Warnock’s and Ossoff’s smallish margins of victory obscure a much bigger shift in turnout between the general and runoff elections. Both candidates outperformed Biden by a long shot this week, even as Ossoff and the Democrats in Warnock’s special election underperformed the president-elect in November. Whether the former Trump voters who didn’t turn out for the runoff were staging a deliberate boycott or simply weren’t motivated to show up (or vote by mail) without their favorite guy on the ballot, the common denominator of their inaction was the same: Trump’s single-minded selfishness is finally coming for the GOP.

For people who have been neither pleased nor amused by Trump’s authoritarian experiment, the least surprising part of this whole GOP debacle is that Trump has behaved exactly like Trump every step of the way.
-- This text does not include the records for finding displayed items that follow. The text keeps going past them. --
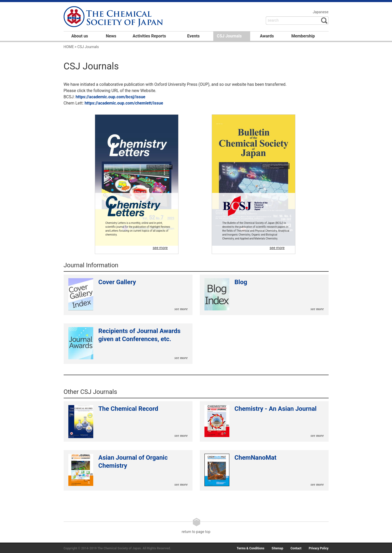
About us (80, 36)
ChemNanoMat (264, 470)
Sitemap (277, 548)
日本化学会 (114, 17)
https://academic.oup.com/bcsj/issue (110, 97)
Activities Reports (149, 36)
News (111, 36)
There’s nothing new or out of character about his decision to sabotage Perdue’s and Loeffler’s candidacies—and, by extension, the GOP’s one potential hold on federal legislative power—merely because he was sad that tens of millions of people told him in November that they didn’t like him. His shortsightedness, pettiness, bottomless wells of spite, and indifference to anyone’s interests but his own has benefited the Republican Party for a good, long while. They made Trump a star, helped move along extreme versions of GOP pet policies, and motivated a surge of infrequent voters to turn out in his support. Then, they cost the Republican Party the House, the presidency, and the Senate. The GOP made a deal with the devil, and now they’re paying the bill. As I write this, hordes of Trump supporters, egged on by the president and his allies, have fought back police officers, breached the U.S. Capitol, and stormed the Senate chamber in an effort to intimidate members of Congress into going along with Trump’s coup. Republicans and Democrats alike have been forced to shelter in place or evacuate for their own safety in a still-developing assault on the Capitol. It’s a terrifying, tragic, and wholly predictable outcome of abetting a wannabe authoritarian with a god complex for more than four years. And while it cost Republicans the Senate, it’s costing our country much more.